- Lesetext -

┄┄┄┄┄┄┄┄┄┄┄┄┄┄┄┄┄┄┄┄

Pro und contra SPD: Ist die SPD noch zu retten?

Die SPD hat derzeit weder die Visionen noch die Personen, die für den Wähler überzeugende Antworten liefern. Wird sie sich aus dem Tief befreien können?

Der SPD-Vorsitzende Franz Müntefering hofft auf das Prinzip Zufall. Bild: dpa

Pro

Solange die SPD sich hauptsächlich mit Positionen identifiziert, die sie auf gewisse Weise schon erkämpft und durchgesetzt hat, wird sie - auch wenn das sicherlich undankbar ist - weiterhin als zunehmend überflüssig betrachtet und von den Wählern ignoriert werden.

Besitzstände verteidigen zu wollen, davon leben die konservativen Gruppierungen, vor allem Linke und Union. Die Erneuerung, die die SPD zu Recht der Gesellschaft abverlangt, muss endlich die Partei selbst erfassen: als eine Organisation, die fünfzig Prozent ihrer Mitglieder verloren hat und deren Altersdurchschnitt dem Deutschlands in zwanzig Jahren entspricht, bleibt ihr nichts anderes übrig, als sich heute schon neu zu erfinden. Denn in der SPD bilden sich Deutschlands Probleme so deutlich ab, wie nirgendwo sonst. Die Sozialdemokratie muss sich von einer Verwaltung zu einem Kongress des 21. Jahrhunderts verwandeln, der entscheidende Fragen diskutiert: Wie und wovon leben wir im Jahr 2039? Was können wir tun, um aus der ökonomisch-ökologisch-demografischen Krise, die sich nur noch verstärken wird, nicht einfach nur schlechter und ärmer hervorzugehen, sondern anders?

┄┄┄┄┄┄┄┄┄┄┄┄┄┄┄┄┄┄┄┄

- Die Aufgaben -
A. Fasse den Absatz des Lesetexts, der mit „Besitzstände verteidigen zu wollen“ beginnt, in höchstens drei Sätzen zusammen und behalte dabei seine wesentlichen Fakten bei.
B. Tausche in den Zeilen weiter unten „Abbrechen“ gegen „Schließen“ und gib sie sonst unverändert wieder: Beginne bei der Zeile mit „This screenshot has width=839, height=1200.“ und höre nach der Zeile mit „Instruction: Click the Abbrechen button“ auf. Lass die Bilder dabei weg.
Der Lesetext und die Zeilen stammen aus unterschiedlichen Quellen.

- Extrahierte Daten -

┄┄┄┄┄┄┄┄┄┄┄┄┄┄┄┄┄┄┄┄

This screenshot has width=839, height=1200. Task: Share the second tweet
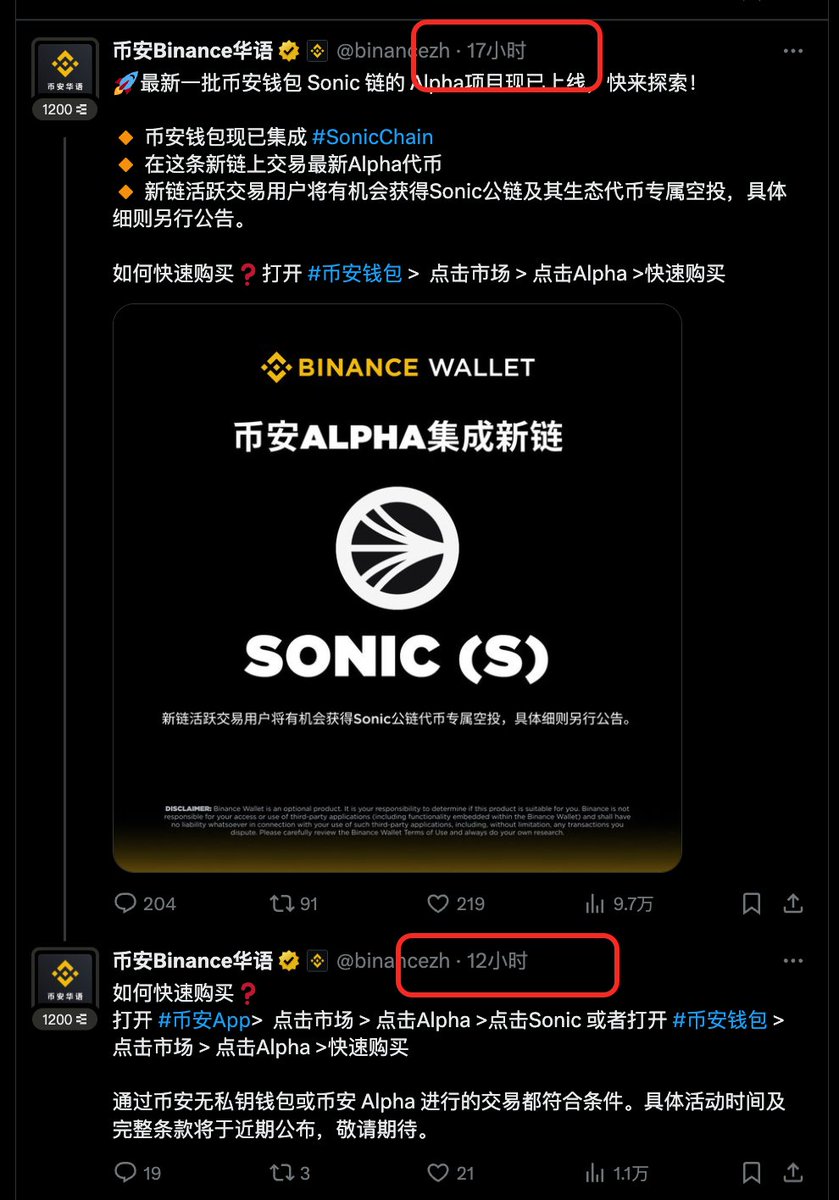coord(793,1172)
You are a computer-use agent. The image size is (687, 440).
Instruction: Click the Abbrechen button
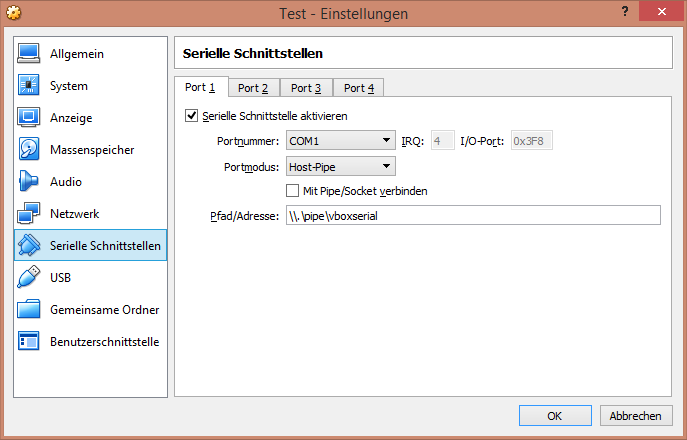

┄┄┄┄┄┄┄┄┄┄┄┄┄┄┄┄┄┄┄┄

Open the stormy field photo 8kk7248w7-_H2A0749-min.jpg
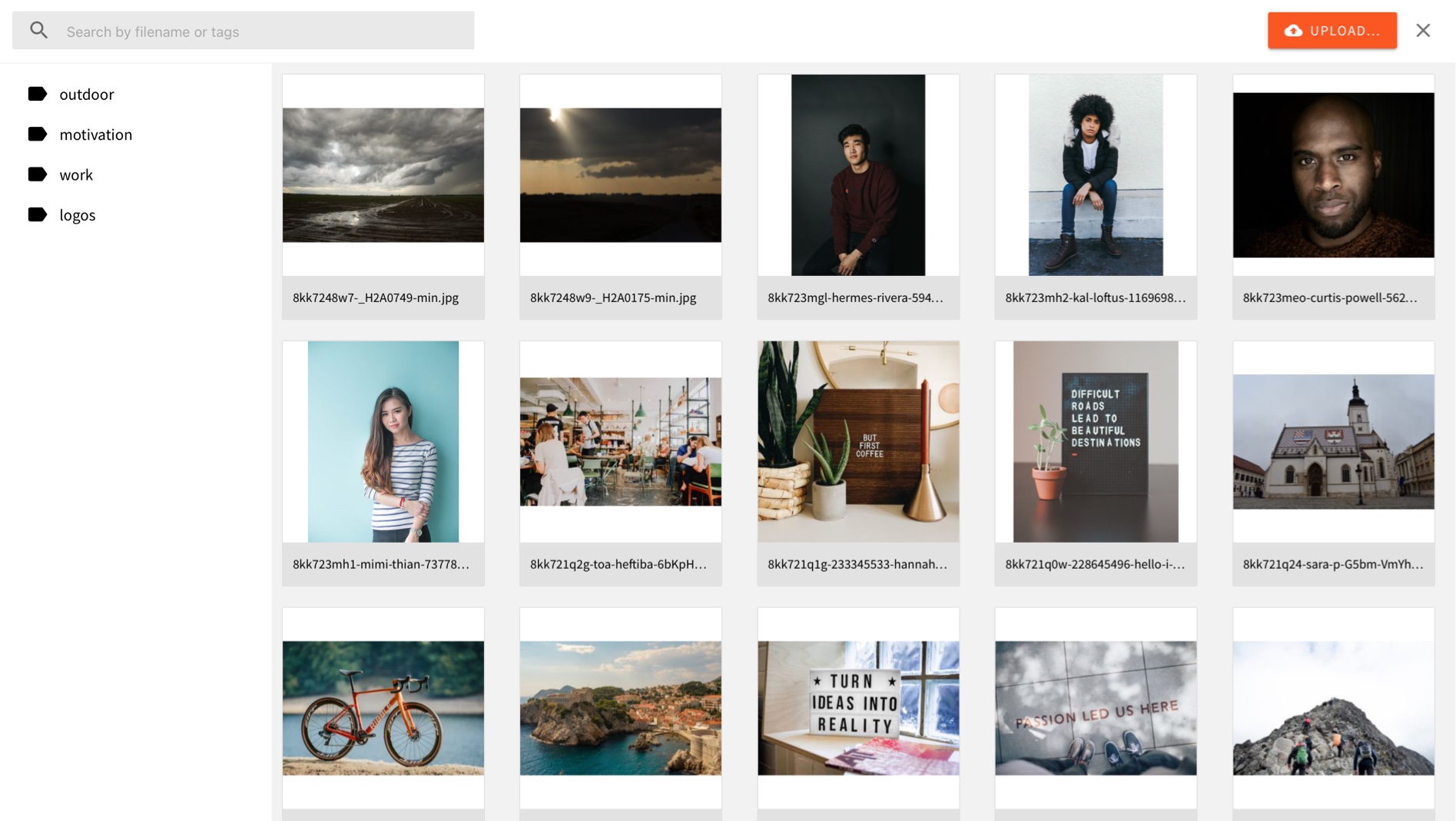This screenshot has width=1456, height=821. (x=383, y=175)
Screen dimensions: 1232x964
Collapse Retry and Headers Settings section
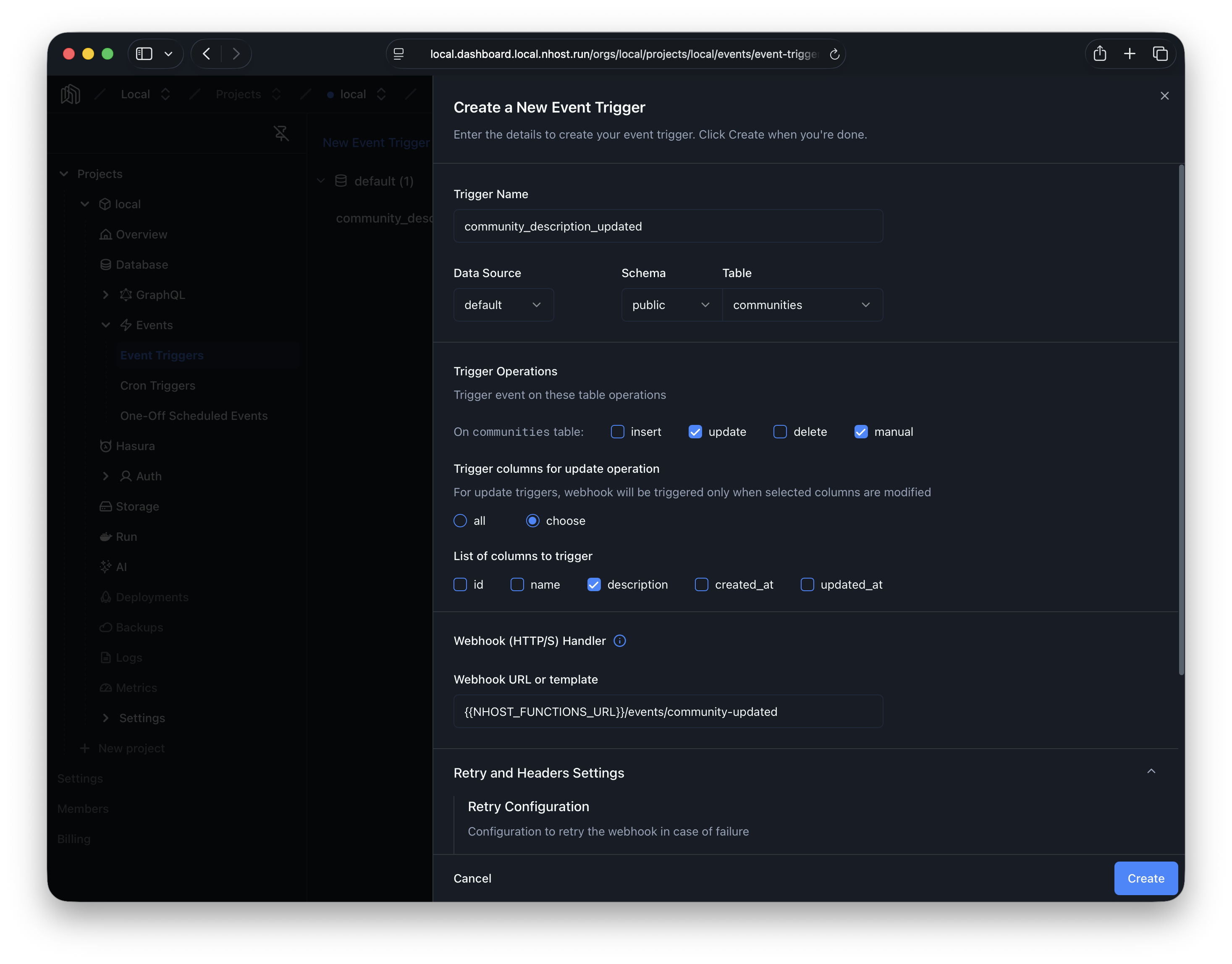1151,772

┄┄┄┄┄┄┄┄┄┄┄┄┄┄┄┄┄┄┄┄

- Die Ergebnisse -
A. Vom Verteidigen von Besitzständen leben die konservativen Gruppierungen, vor allem Linke und Union. Die SPD hat fünfzig Prozent ihrer Mitglieder verloren, ihr Altersdurchschnitt entspricht dem Deutschlands in zwanzig Jahren, und in ihr bilden sich Deutschlands Probleme so deutlich ab wie nirgendwo sonst, weshalb die Erneuerung, die sie der Gesellschaft abverlangt, nun die Partei selbst erfassen und sie sich heute schon neu erfinden muss. Sie muss sich von einer Verwaltung zu einem Kongress des 21. Jahrhunderts wandeln, der diskutiert, wie und wovon wir im Jahr 2039 leben und wie man aus der ökonomisch-ökologisch-demografischen Krise nicht nur schlechter und ärmer, sondern anders hervorgeht.

B.
This screenshot has width=839, height=1200. Task: Share the second tweet
coord(793,1172)
You are a computer-use agent. The image size is (687, 440).
Instruction: Click the Schließen button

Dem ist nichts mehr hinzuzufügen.